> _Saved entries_
%%
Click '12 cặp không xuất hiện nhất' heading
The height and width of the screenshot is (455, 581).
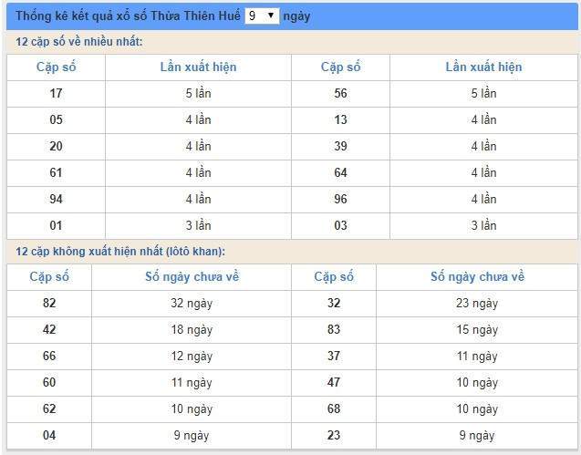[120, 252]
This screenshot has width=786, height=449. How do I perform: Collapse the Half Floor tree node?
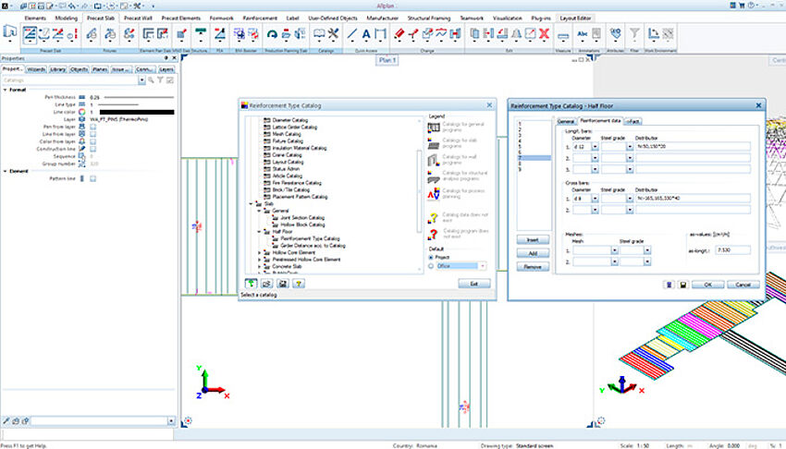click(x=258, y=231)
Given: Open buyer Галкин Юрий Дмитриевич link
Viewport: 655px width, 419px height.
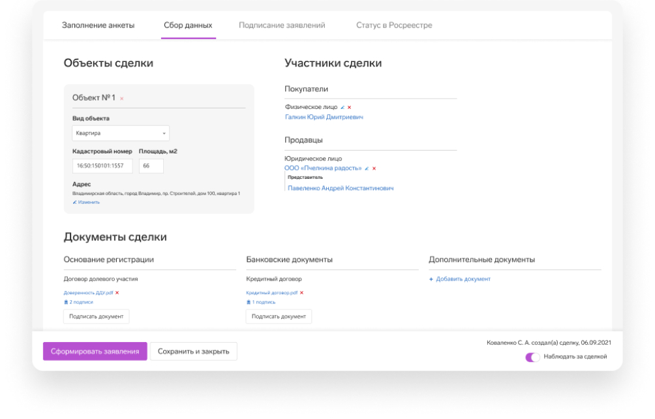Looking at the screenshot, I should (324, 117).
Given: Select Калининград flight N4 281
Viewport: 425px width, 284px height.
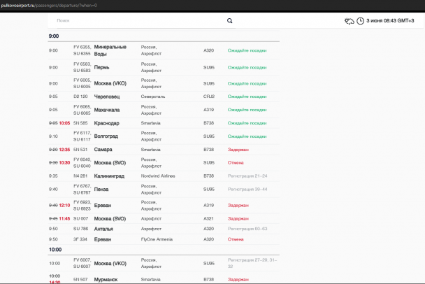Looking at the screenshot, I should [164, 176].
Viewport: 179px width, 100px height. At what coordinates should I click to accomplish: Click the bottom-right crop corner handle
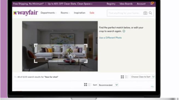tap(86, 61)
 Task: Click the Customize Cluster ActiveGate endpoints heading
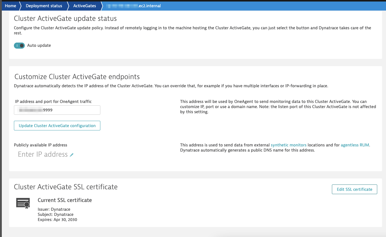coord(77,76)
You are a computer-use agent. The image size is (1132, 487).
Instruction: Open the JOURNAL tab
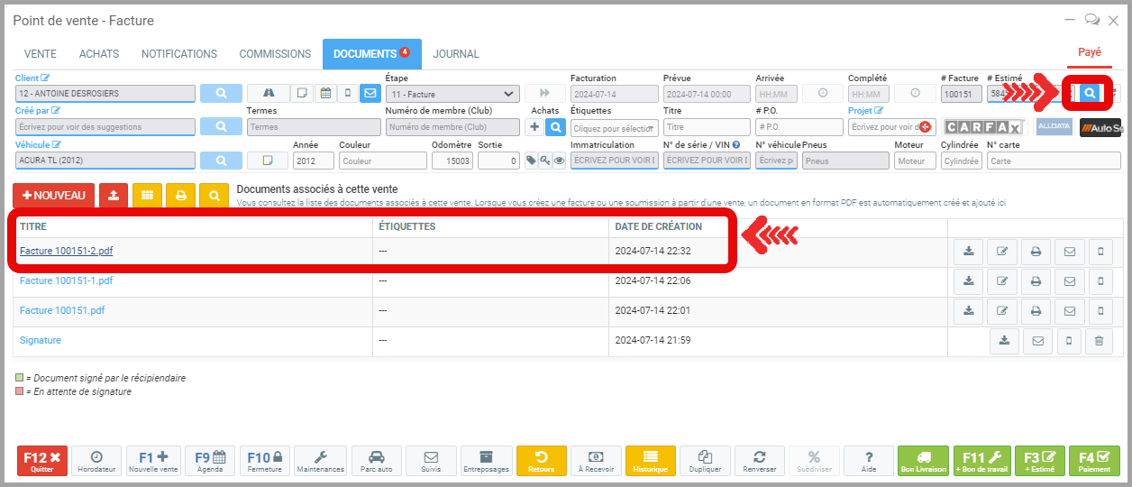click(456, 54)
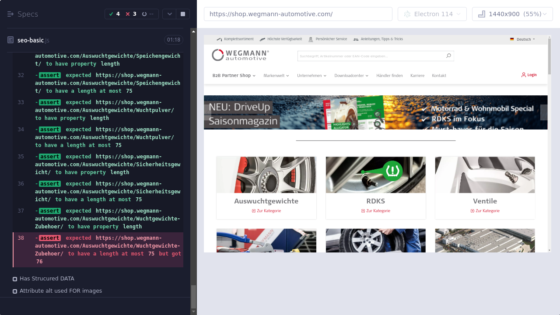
%%
%%
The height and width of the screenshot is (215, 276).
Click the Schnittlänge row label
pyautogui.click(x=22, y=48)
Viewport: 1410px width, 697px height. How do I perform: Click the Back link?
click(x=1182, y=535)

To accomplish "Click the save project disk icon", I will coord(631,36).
%%
%%
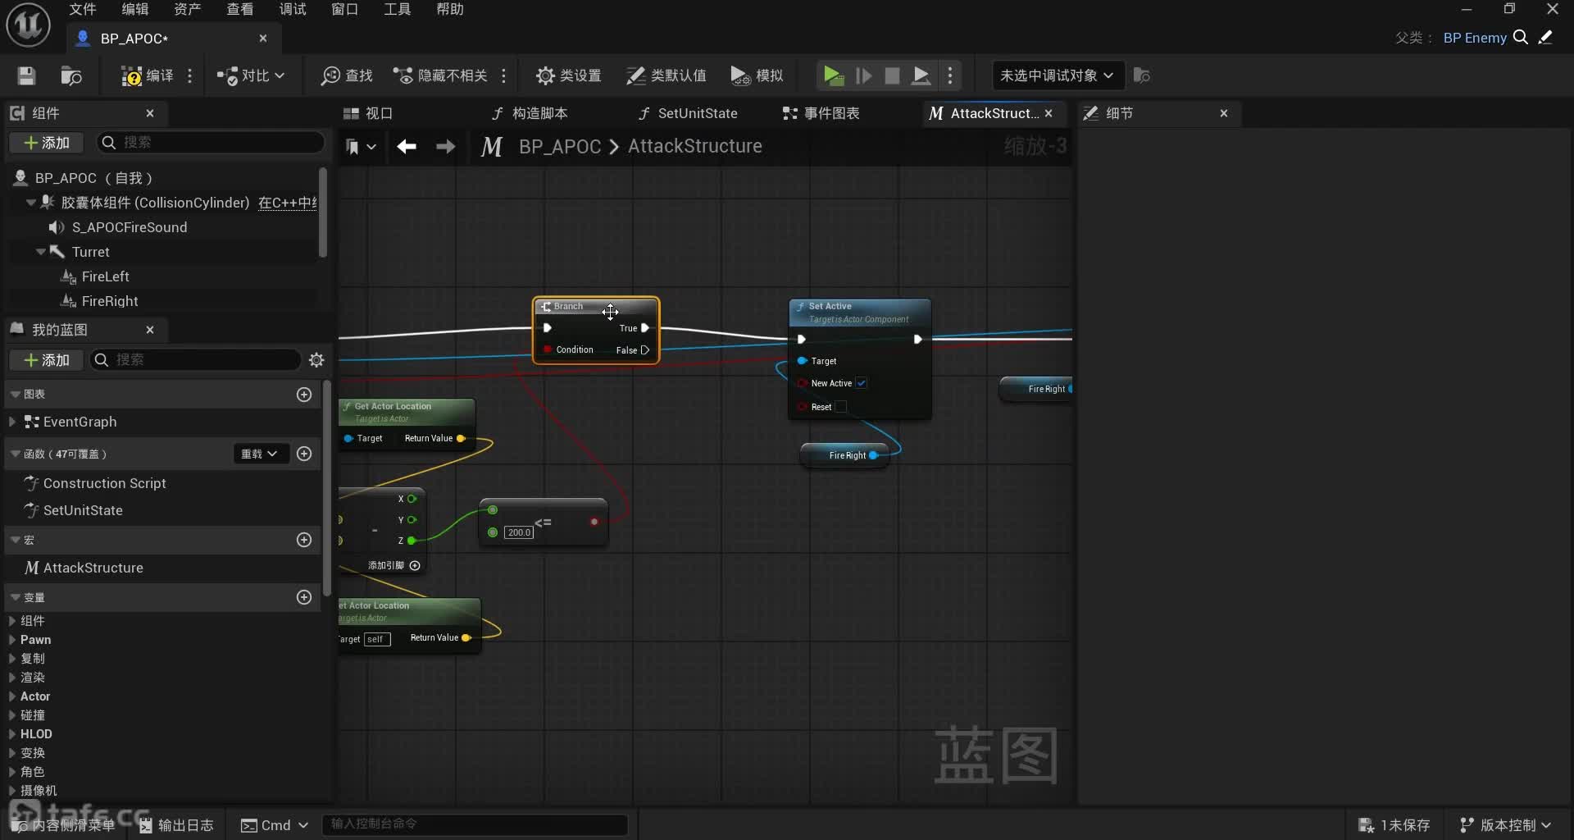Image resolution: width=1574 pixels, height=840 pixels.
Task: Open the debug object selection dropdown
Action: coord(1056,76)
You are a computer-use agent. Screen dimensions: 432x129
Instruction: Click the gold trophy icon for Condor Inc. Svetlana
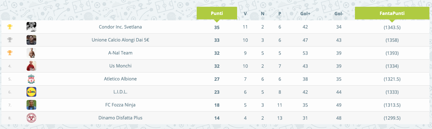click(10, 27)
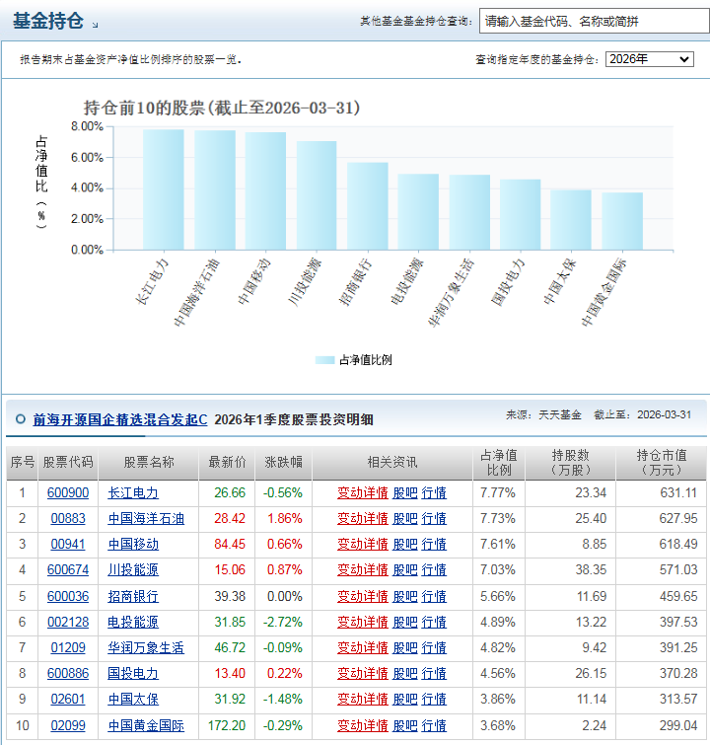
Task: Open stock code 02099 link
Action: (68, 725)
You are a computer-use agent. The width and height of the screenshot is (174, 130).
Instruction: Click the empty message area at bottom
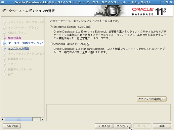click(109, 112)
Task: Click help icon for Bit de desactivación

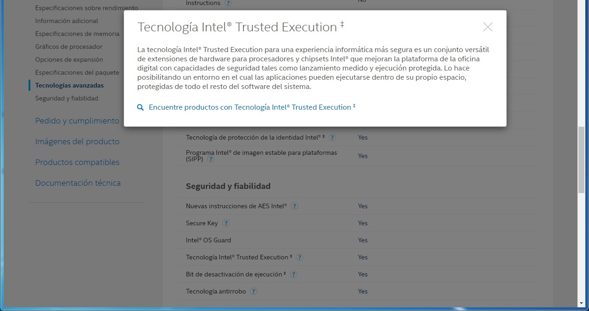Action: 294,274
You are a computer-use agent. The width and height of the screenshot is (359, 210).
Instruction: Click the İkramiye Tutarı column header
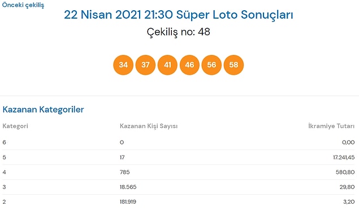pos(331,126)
%%
Search the data for the word "Given" and copy each line where it appears.

Given: Open buyer Галкин Юрий Дмитриевич link
Given: Select Калининград flight N4 281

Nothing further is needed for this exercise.